Once you’ve identified your ‘at-risk’ customers, you should:

  • Get in touch! Try to arrange a call, as you will get much better insights from a conversation instead of over email.
  • Get feedback from them – in their own words, how are they using your product? What’s working for them, and what’s not?
  • Make sure they’ve got all the information they need. Let them know about any features you’ve added since they signed up, along with any top tips to make the most of those features. Additionally, you could give them a sneak peek at your product roadmap, so they can see what new additions are coming up in the next 3, 6 or 12 months that might make a big difference to the value they get from your product.
  • Make it easy for them to stay – and for them to go. If a customer wants to leave, forcing them to dig through three navigation layers on your website to find the ‘cancel my subscription’ button won’t make them more likely to stay, but it will leave them with a much worse impression of your company.

 

5) Help your customers to help themselves

If your customers are finding challenges when using particular parts of your product, make it as easy as possible for them to solve their problems.

For example: make it quick and easy for them to contact your support team. This could mean having a dedicated support account on social media, having a support@ email address, and having a contact phone number for your support team, so they have several different ways to contact you for support.

It’s also worth building out a knowledge base that includes answers to the most common questions your support team gets asked, as well as guides to getting the most out of your product’s most popular features.
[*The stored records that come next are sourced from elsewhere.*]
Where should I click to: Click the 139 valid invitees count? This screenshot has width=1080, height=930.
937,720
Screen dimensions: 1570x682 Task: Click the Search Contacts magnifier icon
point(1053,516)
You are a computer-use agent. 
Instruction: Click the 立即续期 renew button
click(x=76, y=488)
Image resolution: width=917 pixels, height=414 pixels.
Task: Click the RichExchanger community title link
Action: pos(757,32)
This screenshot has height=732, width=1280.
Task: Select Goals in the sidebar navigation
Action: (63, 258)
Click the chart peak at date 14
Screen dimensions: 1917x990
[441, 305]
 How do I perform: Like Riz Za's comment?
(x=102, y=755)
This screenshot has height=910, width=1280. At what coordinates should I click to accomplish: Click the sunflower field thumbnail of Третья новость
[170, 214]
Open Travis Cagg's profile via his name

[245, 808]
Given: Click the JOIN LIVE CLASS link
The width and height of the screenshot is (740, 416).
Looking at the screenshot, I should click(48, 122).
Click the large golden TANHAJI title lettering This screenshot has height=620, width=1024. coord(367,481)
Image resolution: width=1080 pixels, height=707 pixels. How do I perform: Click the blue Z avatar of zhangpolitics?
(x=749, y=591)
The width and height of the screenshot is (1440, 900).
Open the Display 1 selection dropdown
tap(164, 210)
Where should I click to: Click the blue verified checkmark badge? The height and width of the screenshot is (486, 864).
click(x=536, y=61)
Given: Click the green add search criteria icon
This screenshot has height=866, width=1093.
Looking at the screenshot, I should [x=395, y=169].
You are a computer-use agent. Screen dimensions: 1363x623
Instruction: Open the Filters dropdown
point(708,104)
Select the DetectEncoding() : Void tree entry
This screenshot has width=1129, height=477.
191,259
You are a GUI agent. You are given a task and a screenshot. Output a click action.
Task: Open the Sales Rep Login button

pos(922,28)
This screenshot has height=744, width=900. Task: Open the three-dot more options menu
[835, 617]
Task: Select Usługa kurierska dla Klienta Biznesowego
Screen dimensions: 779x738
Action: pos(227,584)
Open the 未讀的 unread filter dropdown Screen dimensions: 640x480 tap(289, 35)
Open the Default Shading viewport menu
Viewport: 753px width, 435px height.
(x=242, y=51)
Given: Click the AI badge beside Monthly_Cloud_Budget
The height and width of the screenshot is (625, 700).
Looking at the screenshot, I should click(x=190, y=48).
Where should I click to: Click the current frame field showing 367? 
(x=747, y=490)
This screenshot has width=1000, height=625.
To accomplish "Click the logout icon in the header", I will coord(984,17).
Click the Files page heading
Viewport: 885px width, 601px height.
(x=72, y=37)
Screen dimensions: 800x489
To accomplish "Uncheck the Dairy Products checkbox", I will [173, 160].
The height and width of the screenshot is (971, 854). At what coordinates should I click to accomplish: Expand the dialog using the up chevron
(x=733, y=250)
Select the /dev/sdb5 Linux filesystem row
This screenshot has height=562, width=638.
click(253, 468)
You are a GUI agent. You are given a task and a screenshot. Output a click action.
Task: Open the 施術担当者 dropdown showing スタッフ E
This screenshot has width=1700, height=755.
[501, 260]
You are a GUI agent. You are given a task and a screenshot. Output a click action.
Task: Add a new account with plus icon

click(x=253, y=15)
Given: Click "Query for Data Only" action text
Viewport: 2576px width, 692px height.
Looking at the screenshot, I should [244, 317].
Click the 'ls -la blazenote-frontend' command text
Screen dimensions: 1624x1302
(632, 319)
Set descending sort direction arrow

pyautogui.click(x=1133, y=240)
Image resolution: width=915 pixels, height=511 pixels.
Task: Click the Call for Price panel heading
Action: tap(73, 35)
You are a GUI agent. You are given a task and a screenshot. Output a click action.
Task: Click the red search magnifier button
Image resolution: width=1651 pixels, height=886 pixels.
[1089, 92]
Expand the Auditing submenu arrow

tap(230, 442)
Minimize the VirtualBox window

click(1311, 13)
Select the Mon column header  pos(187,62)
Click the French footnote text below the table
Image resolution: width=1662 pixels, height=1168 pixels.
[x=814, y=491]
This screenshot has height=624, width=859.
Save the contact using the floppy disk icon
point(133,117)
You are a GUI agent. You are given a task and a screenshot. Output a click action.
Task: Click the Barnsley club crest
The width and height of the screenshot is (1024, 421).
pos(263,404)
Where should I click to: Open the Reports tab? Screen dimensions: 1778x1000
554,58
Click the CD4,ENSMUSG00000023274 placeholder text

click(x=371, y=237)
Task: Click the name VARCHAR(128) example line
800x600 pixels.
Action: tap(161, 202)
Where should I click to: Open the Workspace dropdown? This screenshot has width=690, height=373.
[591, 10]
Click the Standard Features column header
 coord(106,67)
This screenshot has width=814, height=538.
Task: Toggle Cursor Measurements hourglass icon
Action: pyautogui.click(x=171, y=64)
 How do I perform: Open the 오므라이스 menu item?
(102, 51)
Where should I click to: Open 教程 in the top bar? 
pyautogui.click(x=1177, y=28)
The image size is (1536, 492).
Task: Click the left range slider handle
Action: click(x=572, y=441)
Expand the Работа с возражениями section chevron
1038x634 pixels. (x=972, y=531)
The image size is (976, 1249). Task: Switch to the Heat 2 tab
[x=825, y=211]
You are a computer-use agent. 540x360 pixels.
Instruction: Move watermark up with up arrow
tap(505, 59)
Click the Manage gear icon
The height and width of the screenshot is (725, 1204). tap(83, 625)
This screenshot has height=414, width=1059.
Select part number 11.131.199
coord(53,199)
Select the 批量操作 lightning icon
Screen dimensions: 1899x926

This enables your customers to solve their own challenges and educate themselves on how to get the most value from your product. 

 

Closing thoughts: Making customer success a priority for 2021 and beyond

If you’re looking to make customer success a business priority in 2021 and beyond, here are our four top tips:

  • Make a dedicated customer success hire. If you’re a very early-stage SaaS business, it might make more sense for one of your co-founders to own the customer success function for a little while, but to maximise the value of your customer success function, a dedicated hire is essential. That hire will give you someone who is solely focused on customer retention, instead of splitting their focus across acquisition, retention and support.
  • Customer success isn’t customer support. In smaller SaaS companies, your customer success team may be the ones providing support and troubleshooting for your customers, but as you grow you should recognise these as two different business functions. As Rav Dhaliwal said, customer success shouldn’t be viewed as an ‘everything department’. Customer support looks after your customers’ immediate needs, whereas customer success should focus on creating the conditions for long-term revenue growth.
  • Treat customer success as a revenue generator, not a cost centre. As the famous Peter Druker quote goes, ‘what gets measured, gets managed’. Give your customer success team real targets based on revenue: have them own expansion revenue, with targets – just like your sales team.
  • Develop your customer success processes. Things like: a process for handing-over new customers from your sales team to your customer success team; your onboarding and off-boarding processes; and a process for collecting and actioning customer feedback. Having clear processes will make it easier to scale-up your customer success team, as and when you need to. 

 

Recurring revenue is at the heart of the SaaS business model, and relies on retaining customers as well as acquiring new ones. 2020 showed us just how important customer retention is for creating a stable foundation for business growth. Making customer success a priority can help you reduce churn and boost retention, making it easier for you to grow sustainably month after month.